__The task__
Each line of the records below needs repeating exactly. Skip the pictures.

Data excerpts
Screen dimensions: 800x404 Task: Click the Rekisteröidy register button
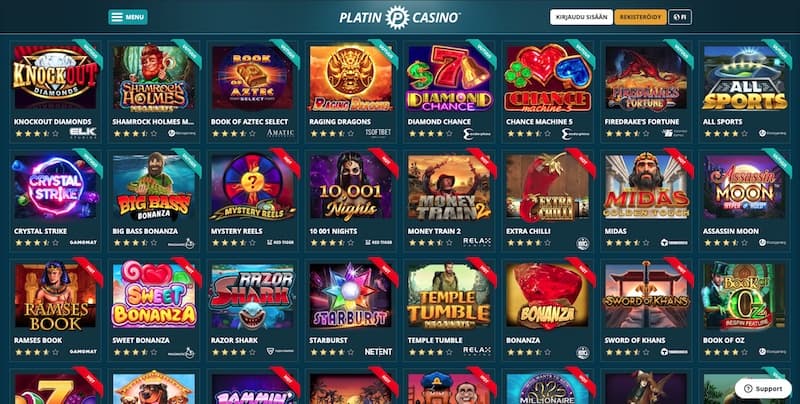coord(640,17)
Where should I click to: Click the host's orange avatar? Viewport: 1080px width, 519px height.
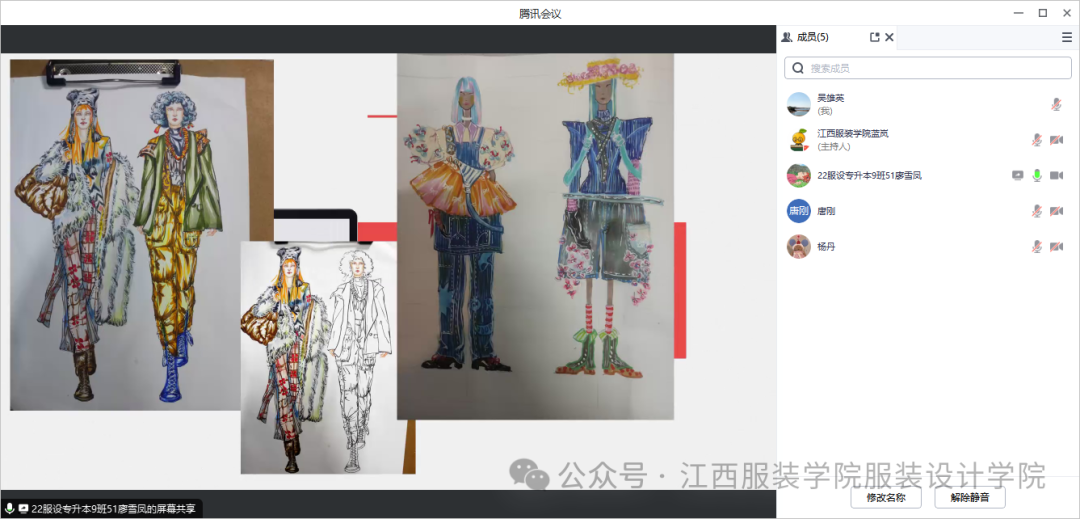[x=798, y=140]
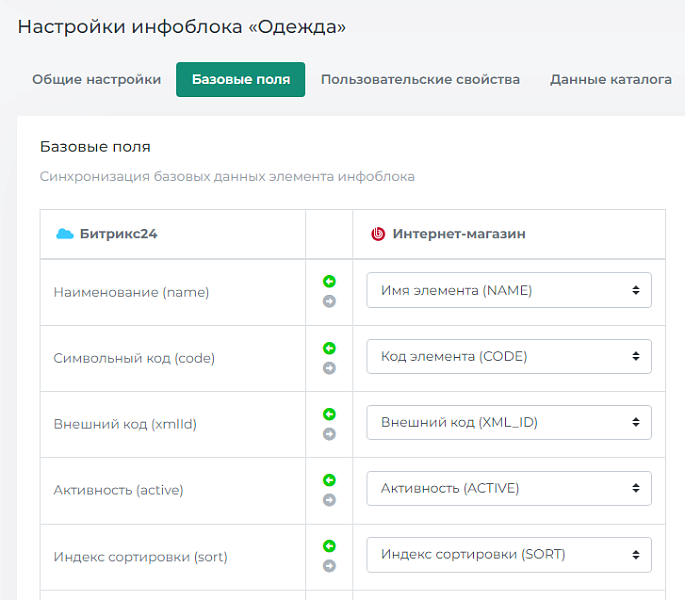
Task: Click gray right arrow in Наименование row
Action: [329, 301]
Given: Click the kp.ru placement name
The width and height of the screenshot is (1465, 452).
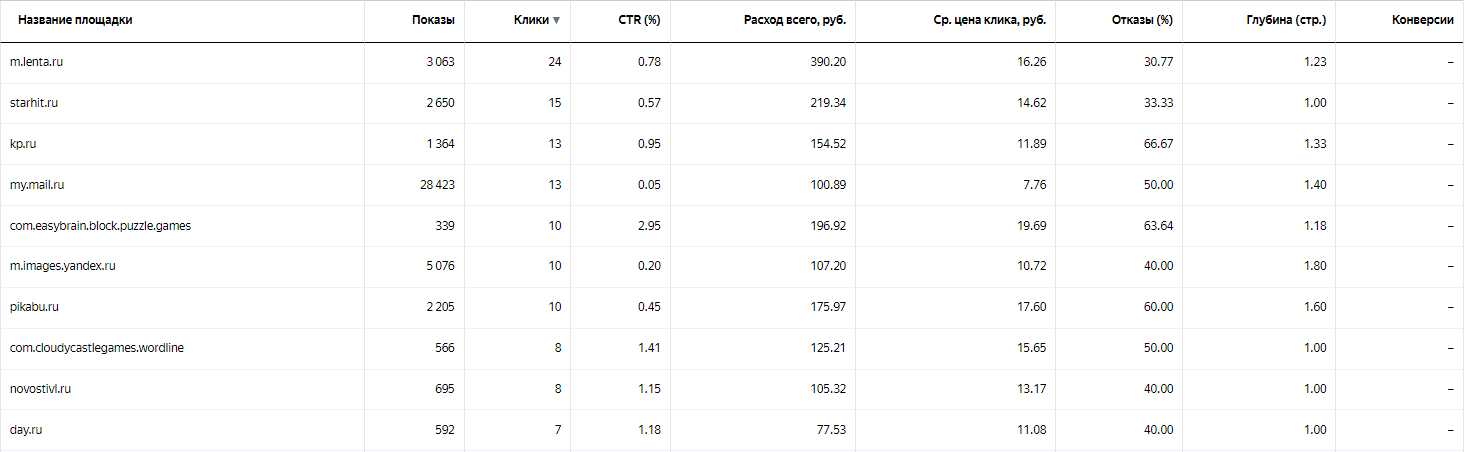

__Written answer__
Screen dimensions: 800x404 Task: Click the Rekisteröidy register button
coord(640,17)
Where should I click to: Click the host's orange avatar? Viewport: 1080px width, 519px height.
[x=798, y=140]
Task: Click gray right arrow in Наименование row
Action: [329, 301]
Given: Click the kp.ru placement name
The width and height of the screenshot is (1465, 452).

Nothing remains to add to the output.